The bigger issue is that there are some factors that affect mortgage rates. A big one is loan-to-value, commonly referred to as LTV ratios. This is calculated by dividing the amount of your mortgage by the sale price of the home. For example, if the purchase price of the home is $200,000, and you are borrowing a mortgage of $150,000, your LTV is 75% – $150,000 divided by $200,000. The lower the LTV ratios are, the lower the interest rates will be.
Another factor is the type of property you are buying. Typically, the lowest mortgage rates will be found on single-family detached homes. There are pricing adjustments that are applied to other types of properties, including second homes, condominiums, investment properties, and properties containing 2 to 4 units.
Loan amount is another criteria. Generally speaking, mortgage rates will be lower on loan amounts greater than $100,000, then they will be on smaller amounts. While this doesn’t necessarily seem fair, lenders charge higher rates on lower loan amounts to compensate for the lower amount of revenue that they generate.
And true enough, credit scores for mortgages have a major impact on interest rates. Naturally, the higher your credit score is, the lower your rate will be. And while lower credit scores will result in higher interest rates, a credit score that is too low – generally below 620 – will result in a loan decline.
The pricing adjustments discussed above are what is known in the mortgage industry as tiered pricing. Simply put, tiered pricing means that mortgage rates will be determined by the range of possibilities within a given lending criteria.
In the case of credit scores, that means that the interest rate you will receive on your mortgage will be determined by your credit score, on a scale ranging from 620 to 850, which is the highest credit score available.
Mortgage rates are higher on lower credit scores because historical data on mortgage performance shows that borrowers with lower credit scores are more likely to default on their loans. The higher interest rates are charged to compensate for that greater risk.
Now that you have a general idea that credit scores do affect mortgage rates let’s take a look at how various credit scores will specifically impact that rate.
Mortgage lenders typically tier credit scores based on ranges. There isn’t an interest rate assigned to each specific credit score, but rather the ranges that the score falls within. So for example, pricing will be based on a credit score of 760 to 850, 700 to 759, and so on.
The chart below shows how the credit score ranges affect interest rates and monthly payments on a $200,000 mortgage:
Notice the wide gap in interest rates and monthly payments between the highest credit score range – 760 to 850 – and the lowest range – 620 to 639. It’s quite substantial.
In the highest credit score range, the APR on your mortgage will be 3.698%, resulting in a monthly payment of $920. In the lowest credit score range, the APR will be 5.287%, resulting in a monthly payment of $1,109.
From the highest credit score range down to the lowest, the difference in the interest rate charged is 1.589%. But the change in the monthly payment is a whopping $189 per month. That’s $2,268 per year, every year – for 30 years!

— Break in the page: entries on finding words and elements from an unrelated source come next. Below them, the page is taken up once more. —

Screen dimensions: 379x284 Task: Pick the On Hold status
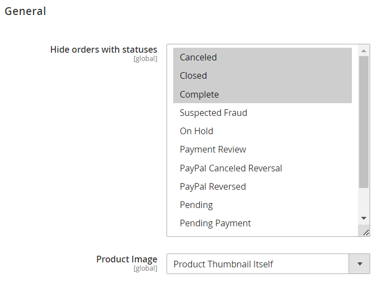pyautogui.click(x=262, y=131)
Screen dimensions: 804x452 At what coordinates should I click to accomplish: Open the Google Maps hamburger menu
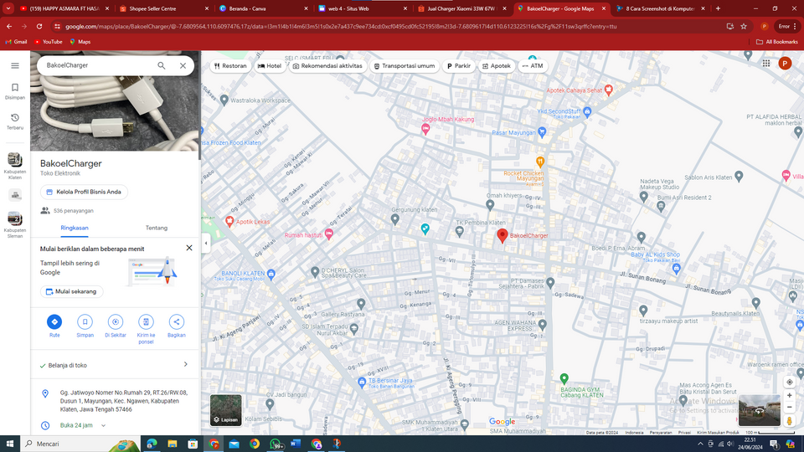click(15, 65)
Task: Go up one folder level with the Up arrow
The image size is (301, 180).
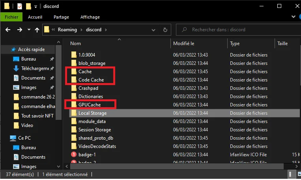Action: pos(37,30)
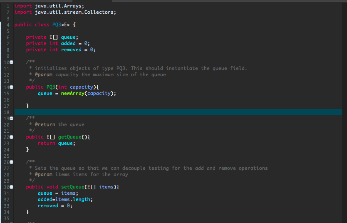This screenshot has width=347, height=223.
Task: Click line number 33 in the gutter
Action: [x=6, y=206]
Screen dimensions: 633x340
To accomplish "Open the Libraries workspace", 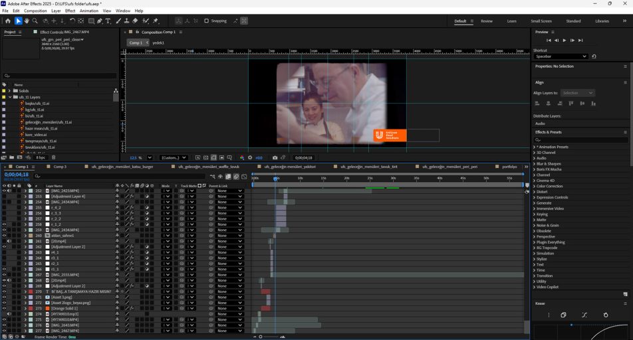I will click(602, 21).
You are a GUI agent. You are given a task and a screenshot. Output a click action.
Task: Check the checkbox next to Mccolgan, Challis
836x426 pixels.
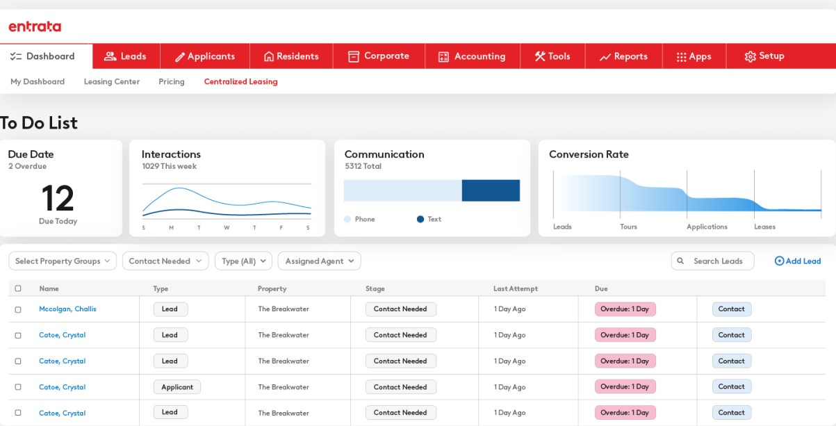click(19, 309)
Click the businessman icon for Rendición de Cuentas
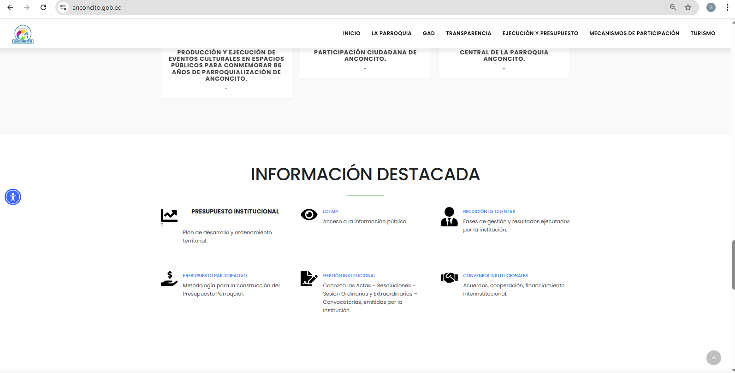Screen dimensions: 735x373 point(449,217)
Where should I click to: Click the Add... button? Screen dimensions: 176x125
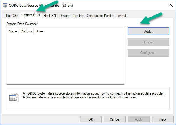click(x=148, y=31)
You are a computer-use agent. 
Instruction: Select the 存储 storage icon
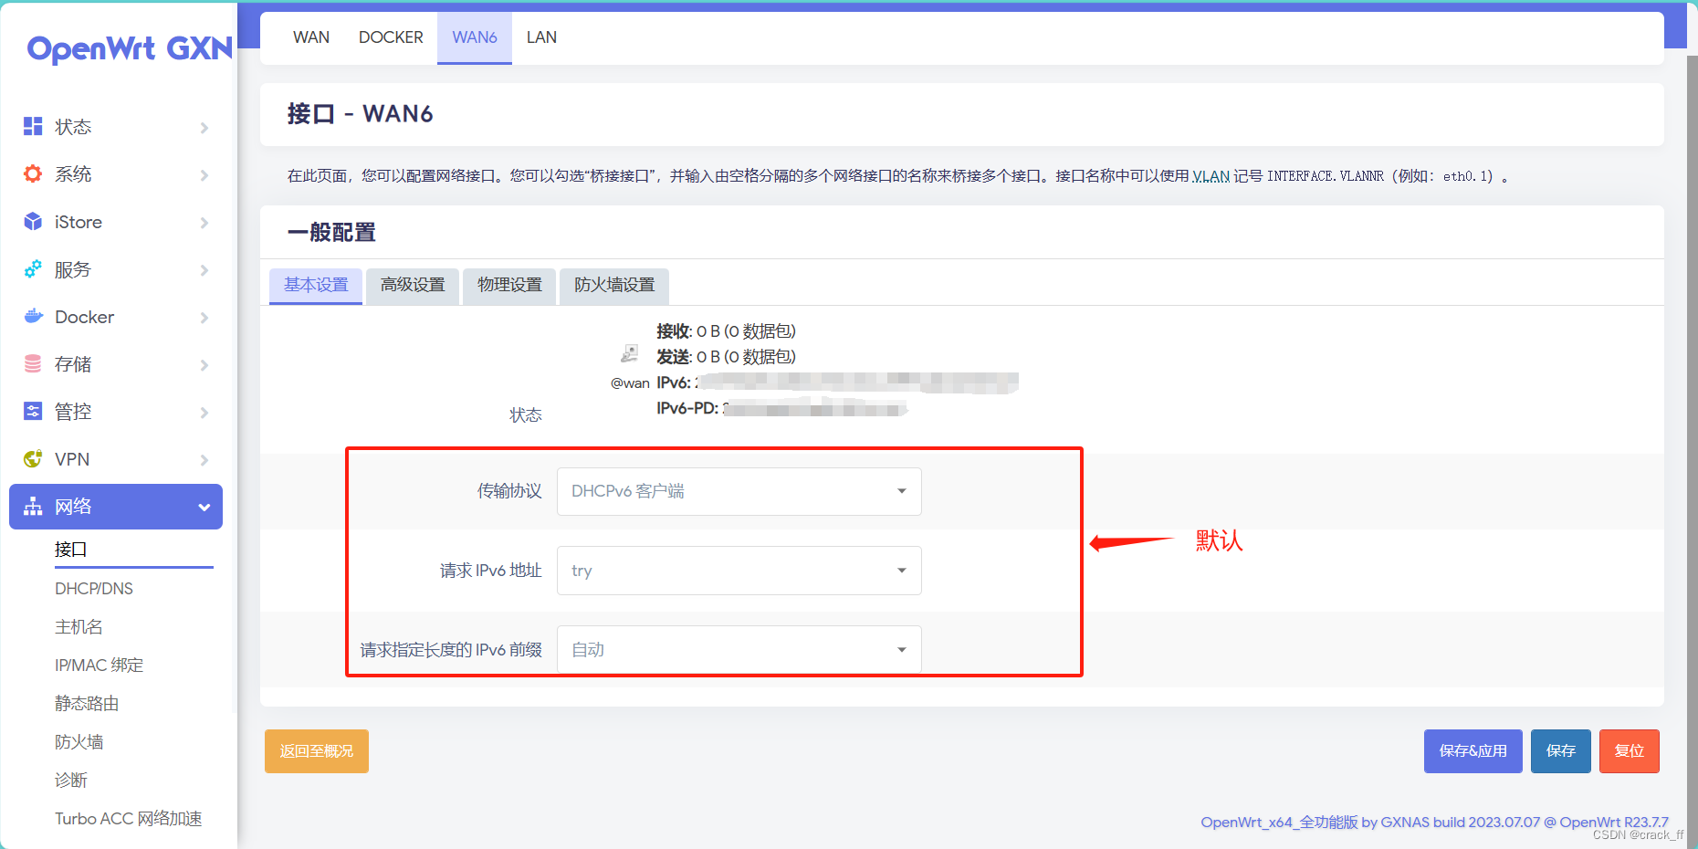coord(33,364)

That’s a total difference of $68,040 over the life of the loan.
This is precisely why there’s so much discussion surrounding credit scores for mortgages.
Whenever you see a mortgage lender advertising their rates, what you’re seeing are the best rates that that lender has available to the most credit worthy borrowers. That means the rates that will be charged to borrowers who have credit scores of 760 or higher. If your credit score is lower, even by a little, you can reasonably assume that you will not get that lender’s best rates.
In fact, if you fall into one of the lower rate ranges, you may find that you’re getting much higher rate quotes than what is advertised. Worse, you may assume that the lender that you are getting a direct quote from is priced higher than other lenders, based on the rates that you have seen advertised. But the reality is that any lender that you contact for a direct quote, based on your actual credit score, is likely to be higher than the advertised rate.
All of this should make a strong case for doing your best to improve your credit score before applying for a mortgage. If you’re even thinking about applying, be sure to make all of your payments on time from now on. Pay off any past due balances, including and especially collection accounts. And work to lower the amount you owe on your credit card accounts. All will help to increase your credit score.
If your credit score is still in the lower ranges, even after making the above efforts, you might get a better rate by making a larger down payment on the house. You should also emphasize purchasing a single-family detached home, as those are the properties that carry the best interest rates.
There’s no getting around the fact that how mortgage lenders use your credit score will have a major impact on how much you will pay for a mortgage. Work now to begin improving your credit score, and it can literally save you thousands of dollars over the life of your loan.